魔法長の下には、それぞれの種類に特化した有能な魔法師たちが数名控えている。


「わざわざ魔法長という役職を作るのはどうしてなの?」

「魔力が高いものを放置して、なにか変な気を起こされたら困るだろう。こういった肩書を作り英雄とされることで、高い魔力を持った魔法使いを国を統一するための頼れる仲間にできる。それに、魔法にはまだ可能性がたくさんある。新たな魔法がこれから生まれるかもしれない。そういったとき、魔法長がいればすべての魔法の現時点での情報を共有できて、魔法研究者たちもありがたいってわけだ」

「へぇ。とりあえず、すごい人にはすごい役職を与えるってことね!」

「……お前、俺の話ちゃんと聞いてたか?」


 ギルバート様がため息をついたところで、私たちは会議室へと到着した。

 扉を開けると、大きな四角いテーブルを囲むように椅子が四つ置かれている。既に三席は埋まっており、ギルバート様は残りのひとつの椅子にどかっと乱暴に腰かけた。……私の席はないから、隣で立っていればいいのだろうか。メモをとるとき、机があったほうが書きやすいんだけどな。


「ああ……お前、立ちっぱなしだとしんどいか。隣の部屋に余った椅子があるからそれを使うか」

「いいんですか? 助かります! じゃあ私、とってきま――」

「その必要はありません」


 私とギルバート様の会話を聞いていたひとりの男性がそう言うと、隣の部屋から椅子が暴風で飛ばされてきたかのように私のもとへ運ばれた。


「あ、ありがとうございます……」

「いいえ。ただでさえ開始が五分遅れているというのに、これ以上余計なことで時間を取られたくありませんから。……ギルバート王、時間はきちんと守ってくださいね。僕はこの中の誰よりも忙しいんですから」

「ちっ。うるせぇやつだな」


 ギリギリ聞こえないくらいの声で、ギルバート様は悪態をつく。


「まぁまぁ、たかが五分だしいいじゃんっ! ディオンってば、ピリピリしすぎぃ! ていうかギルたん、その子が噂の人間リアーヌたん!?」

「おい! その呼び方はやめろと言ってるだろ!」

「えー。ギルたんはギルたんなんだもん。国王になったからって、昔からの呼び方変えられないって!」


 今度はへらへらと笑いながら、ギルバート様をギルたんと呼ぶ勇者のような女性がハイテンションに話し出す。


「あぁもう、さっさと終わらせるぞ! それと――ベアトリスの言う通り、こいつが結界のひずみからシャルムに落っこちてきたっていうルヴォルツの人間、リアーヌだ。お前らにも一度きちんと会わせておかねばと思って、今日はフェリクスのかわりに連れて来た」

「初めまして! リアーヌ・アンペールといいます! 魔法長のみなさん、本日はよろしくお願いいたしますっ!」


 ギルバート様に紹介された流れで、私は一歩前に出て自己紹介をするとぺこりと頭を下げた。

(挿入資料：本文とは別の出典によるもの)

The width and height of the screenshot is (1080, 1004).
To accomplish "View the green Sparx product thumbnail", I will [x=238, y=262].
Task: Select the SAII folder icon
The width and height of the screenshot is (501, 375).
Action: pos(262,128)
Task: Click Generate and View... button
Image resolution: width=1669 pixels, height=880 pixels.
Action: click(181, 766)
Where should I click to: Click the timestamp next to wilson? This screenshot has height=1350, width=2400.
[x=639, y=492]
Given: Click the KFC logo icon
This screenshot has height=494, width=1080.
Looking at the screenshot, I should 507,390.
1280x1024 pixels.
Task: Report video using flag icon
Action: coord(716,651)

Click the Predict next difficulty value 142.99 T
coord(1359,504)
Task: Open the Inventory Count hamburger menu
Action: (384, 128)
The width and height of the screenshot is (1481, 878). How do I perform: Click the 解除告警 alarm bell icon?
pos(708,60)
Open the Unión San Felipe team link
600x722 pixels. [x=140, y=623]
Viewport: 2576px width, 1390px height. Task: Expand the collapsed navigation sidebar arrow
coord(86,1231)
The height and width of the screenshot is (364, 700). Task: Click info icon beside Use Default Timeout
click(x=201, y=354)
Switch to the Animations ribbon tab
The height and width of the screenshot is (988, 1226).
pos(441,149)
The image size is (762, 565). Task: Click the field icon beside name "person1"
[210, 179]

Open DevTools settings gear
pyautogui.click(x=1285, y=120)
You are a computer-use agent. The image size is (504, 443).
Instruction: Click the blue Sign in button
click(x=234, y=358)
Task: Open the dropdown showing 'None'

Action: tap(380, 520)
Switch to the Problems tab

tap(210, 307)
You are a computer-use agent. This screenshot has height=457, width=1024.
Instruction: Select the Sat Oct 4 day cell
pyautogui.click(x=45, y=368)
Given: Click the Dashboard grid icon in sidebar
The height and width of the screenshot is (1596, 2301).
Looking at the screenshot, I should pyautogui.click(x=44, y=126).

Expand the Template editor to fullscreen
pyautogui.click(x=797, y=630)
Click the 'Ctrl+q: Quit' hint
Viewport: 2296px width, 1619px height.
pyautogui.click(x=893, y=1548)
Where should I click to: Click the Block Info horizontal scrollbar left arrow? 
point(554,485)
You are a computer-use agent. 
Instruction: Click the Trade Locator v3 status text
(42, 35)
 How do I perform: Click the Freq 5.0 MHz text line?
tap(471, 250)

「わー! やっぱり! 噂には聞いてたけど、すっごく綺麗な子ね!」

「……へぇ。あなたが。それにしても、魔法長の僕らにはもっと早く会わせるべきと思いますけどね。ま、人間から学べることなんてないのでいいですけど」

「…………」


 ひとりは目を輝かせ、ひとりは毒を吐き、ひとりはさっきからうんともすんとも言わない。


「あの、よければどなたがどの魔法長なのか教えていただいても……?」


 正直見た目である程度察しはついているが、名前をちゃんと把握したくて私は三人にそう尋ねる。


「はいはーい! じゃあアタシからね! アタシの名前は――」

「お前が話すと長くなるから俺が説明する」

「えぇ!? ギルたんってばいけず!」


 勢いよく手を挙げた女性の言葉を遮り、ギルバート様が本人に代わって魔法長をひとりずつ紹介し始める。


「まず、こいつが自然魔法長のディオン。嫌味な奴だが、この若さで自然魔法長の称号を得たのはこいつが初めてだ」

「……よろしくお願いします」


 ディオンさんは軽く挨拶をすると、すぐにふいっと目を逸らした。揺れるベージュの髪はサラサラで傷みなど微塵も感じられず、着ているシャツは第一ボタンまできちんと留められている。潔癖で真面目そうな印象だ。


「こいつは白魔法長のベアトリス。基本へらへらしているが、腕はたしかだ」

「よろしくぅ! リアーヌたんっ!」


 そう言って、私にウインクをするベアトリスさん。白金のふわふわの髪は天使のようで、金色のまんまるな瞳はキラキラと輝いている。唯一の女性魔法長、しかも優秀といわれる白魔法の使い手……。親しみやすさがありその事実をおもわず忘れそうになるが、すごい人なことは確実だ。


「最後にこいつが黒魔法長の――」

「暗黒だ」

「……暗黒魔法長のクロード。見た通り、変わったやつだ。恨みを買うと呪われるからやめておけ」


 呪いって!? 否定しないし、本当にしそうで怖い。

 クロードさんはやっとしゃべったと思ったらすぐにまた口を閉ざす。口数が少ない人なんだろう。全身黒の服の上に、さらに黒いマントを羽織っている。

ほぼ黒に近い、濃い藍色の肩近くまである髪。長い前髪が顔にかかって、表情はほとんど見えない。……こういう言い方はいいのかわからないが、見るからに黒魔法を得意としていそうだ。


 ギルバート様もフェリクスも結構キャラが濃いと思ってたけど、この三人も全然負けていない。きっとフェリクスなら何食わぬ顔をして、この三人……いや、四人をまとめあげられるのだろう。実はいちばんすごいのはフェリクスのような気がしてきた。


「よし。自己紹介も終わったことだし……それでは今から、魔法長会議を始めるぞ」


 ギルバート様の声が会議室に響き、いよいよ会議が始まろうとしていた。